Since there is no specific diagnostic test for CRPS, the most important role for testing is to help rule out other conditions. Some clinicians apply a stimulus (such as touch, pinprick, heat, or cold) to the area to see if it causes pain. Doctors may also use triple-phase bone scans to identify changes in the bone and in blood circulation.
What is the prognosis?
The prognosis for CRPS varies from person to person. Spontaneous remission from symptoms occurs in certain people. Others can have unremitting pain and crippling, irreversible changes in spite of treatment. Some doctors believe that early treatment is helpful in limiting the disorder, but this belief has not yet been supported by evidence from clinical studies. More research is needed to understand the causes of CRPS, how it progresses, and the role of early treatment.
How is CRPS treated?
Because there is no cure for CRPS, treatment is aimed at relieving painful symptoms so that people can resume their normal lives. The following therapies are often used:
Physical therapy: A gradually increasing exercise program to keep the painful limb or body part moving may help restore some range of motion and function.
Psychotherapy: CRPS often has profound psychological effects on people and their families.
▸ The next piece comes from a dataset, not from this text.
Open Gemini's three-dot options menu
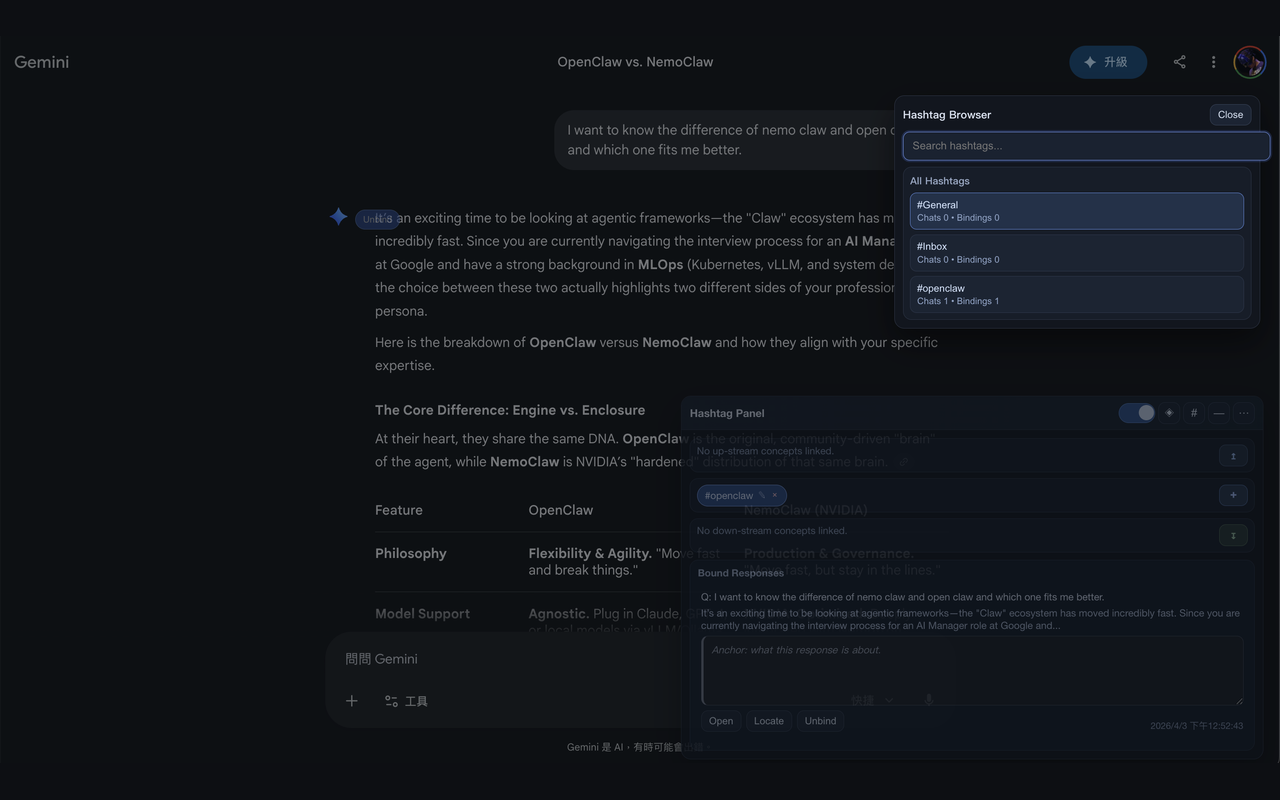Image resolution: width=1280 pixels, height=800 pixels. [x=1213, y=61]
Those with CRPS may suffer from depression, anxiety, or post-traumatic stress disorder, all of which heighten the perception of pain and make rehabilitation efforts more difficult.
Sympathetic nerve block: Some patients will get significant pain relief from sympathetic nerve blocks. Sympathetic blocks can be done in a variety of ways. One technique involves intravenous administration of phentolamine, a drug that blocks sympathetic receptors. Another technique involves placement of an anesthetic next to the spine to directly block the sympathetic nerves.
Medications: Many different classes of medication are used to treat CRPS, including topical analgesic drugs that act locally on painful nerves, skin, and muscles; antiseizure drugs; antidepressants, corticosteroids, and opioids. However, no single drug or combination of drugs has produced consistent long-lasting improvement in symptoms.
Surgical sympathectomy: The use of surgical sympathectomy, a technique that destroys the nerves involved in CRPS, is controversial. Some experts think it is unwarranted and makes CRPS worse; others report a favorable outcome. Sympathectomy should be used only in patients whose pain is dramatically relieved (although temporarily) by selective sympathetic blocks.
Spinal cord stimulation: The placement of stimulating electrodes next to the spinal cord provides a pleasant tingling sensation in the painful area. This technique appears to help many patients with their pain.
Intrathecal drug pumps: These devices administer drugs directly to the spinal fluid, so that opioids and local anesthetic agents can be delivered to pain-signaling targets in the spinal cord at doses far lower than those required for oral administration. This technique decreases side effects and increases drug effectiveness.